Lady Gaga Go Bye-Bye


August 19, 2013 by NowhereButPop

By Andrew Doscas

Over the past two years since her last album Born This Way, I almost forgot about Lady Gaga to the point where I couldn’t remember why people were so into her when she first came out.  For an artist, this is the worst thing that could ever happen to them; the moment that people forget about them is the point where their career is effectively over.  For someone like Gaga who relies on shock value and outlandishness, this is infinitely worse, because it backs her into a corner where she now has to top herself by doing something even weirder to get us to notice her again.

Lady Gaga exists as a theme, as an idea that is supposed to be evident in her music and by her actions.  The problem that arises though is that she’s only been a theme for her entire career, and not an actual person.  The theme of Gaga has actually transcended the music itself, which has affected her adversely.
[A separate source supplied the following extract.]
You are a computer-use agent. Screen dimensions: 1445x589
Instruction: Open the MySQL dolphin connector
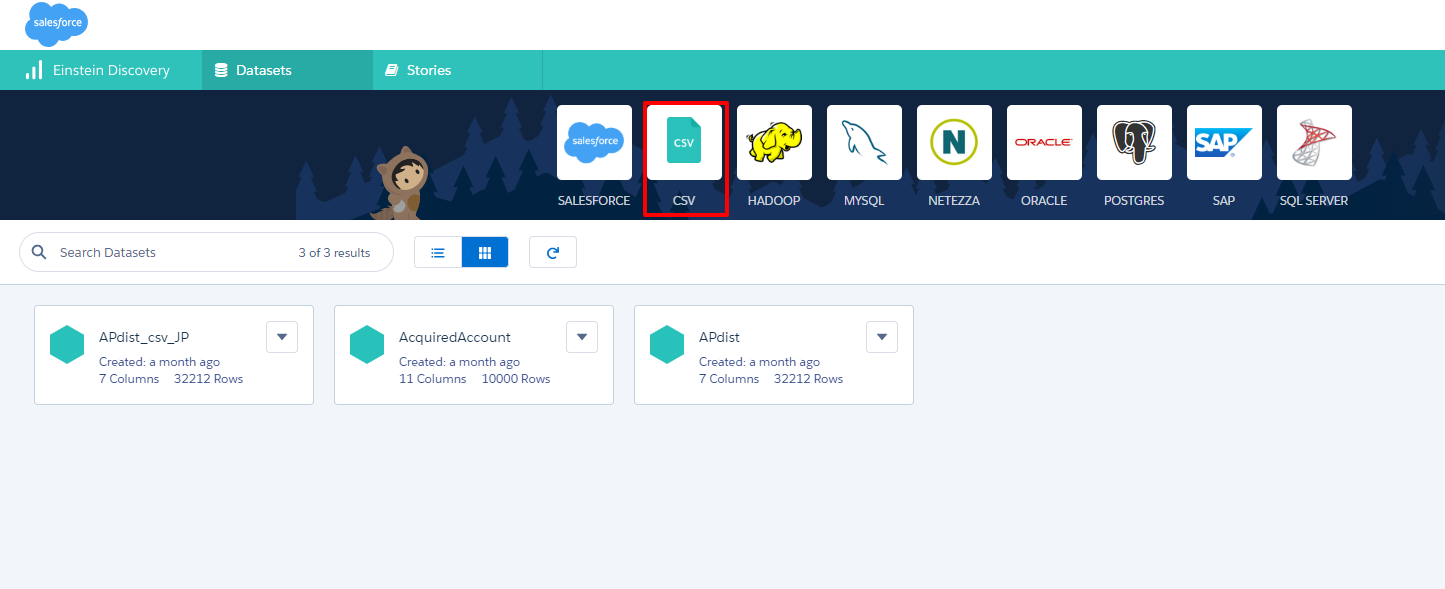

Gaga, as a theme, stands for universal acceptance and love, but at the same time preaches having a good time, kinda like a couture version of Christianity mixed with Prince’s 1999.  We know Gaga as a theme and an ideal, but we don’t know Gaga as a person.  And so when the image fades, and the ideal stops transcending music, unless we’re shown a person behind the theme, there’s nothing that will keep people.

“Applause” the first single from Lady Gaga’s new album ARTPOP has been released and it is her “first real album” that represents “a phoenix rising from its ashes”.  Now, while “Applause” is an enjoyable song, the lyrics and the way she describes the album are still very much clichéd, as if she’s still trying to adhere to that Gaga principle.  She’s not focusing on Stefani Germanotta the woman, but playing out the idea of Lady Gaga, something that everybody is incredibly familiar with at this point.

No one likes Lady Gaga the way they loved her back in 2009-2010 and that was because the idea of Gaga was still transcendent and fresh.  Even if the music was only an improved version of the typical pop being played on the video, she wielded the aura of an image that elevated her music into a fad, a social statement that hadn’t really been seen since Madonna in the early 90s.  But what separates her from Madonna is that Madonna knew when to shed her image and be a person again.  You have True Blue from 1986 which as an album is concept; it’s the kind of album that a theme would put out.  Three years later she keeps us on our feet by putting out Like a Prayer, an album that a person with feelings, passion, and a soul would put out, and sure enough it catapulted her into mega-stardom.  Once the theme and the subordinate image began to fade, she knew it was time to expose herself as a person, because that was the only alternative to riding out said theme to boredom.

Born This Way was initially hyped as the next Like a Prayer, an album that was going to transcend the pop music scene and influence culture in a similar fashion as Madonna’s album did in 1989.  Even the lead single bearing the album title seemed to reaffirm our faith that this album would introduce us to the woman behind the whole Gaga craze.  2011 was her moment to do so, to put away the initial Gaga hype, but instead she rode it out to the expected response.  The album was a solid album, but it was nothing new.  Nothing seemed to have changed between The Fame Monster and Born This Way.  In fact she seemed more comfortable and more engrossed in her own image and cult of personality.  The problem is that we as a fanbase, as a society were on the precipice of outgrowing it.

For those who have seen Gaga speak during interviews, or when she is in her Stefani Germanotta persona, you know that she is an incredibly smart, aware, and emotionally astute person.  She’s also just as charismatic as she is when she indulges in her Lady Gaga motif and microcosmic culture.  “Applause” conveys that she needs our applause and adulation as sustenance.  It also makes subtle references to her own status as an ideal and as a theme.  Is this the purpose of her new album?  To comment on the genesis of her own transcendence from person to theme?  If so that would be a spectacular feat that would deconstruct the notion of her own idolism as a cultural idea.  The lines of the song “pop culture was in art, now art’s in pop culture in me” and the line preceding it “One second I’m a kunst, the suddenly the kunst is me” reflect how she has become an art instead of an artist.[1]

If this is the direction of the album, good things will be in store for Lady Gaga, since we’ll be seeing the woman that inspired such a frenzy a few years ago.  However, some might mistake this more continued self indulgence and mental masturbation at the image that she’s cultivated for herself as an idea.  If “Applause” is the outlier on the album, and ARTPOP turns out to be another Born This Way, people will forget about her then and there, and she’ll be just another weird pop fad….like Cyndi Lauper.  This is an album that Gaga needs; whatever it is, it will be dictate what she is and what she is not.  Five years after her breakthrough, her back is already against the wall, and all the world is watching.  She will either rise from the ashes as she predicted, or she’ll be brought down by her own machinations.  We’ll get our answer soon enough.

[1] “Kunst” is German for “art”.


One thought on “Lady Gaga Go Bye-Bye

  1. WhoseEarHoosier says:

    I like your thoughts here. Love her or hate her (or worse for her, be totally indifferent), it’ll be interesting to see what trajectory Gaga takes.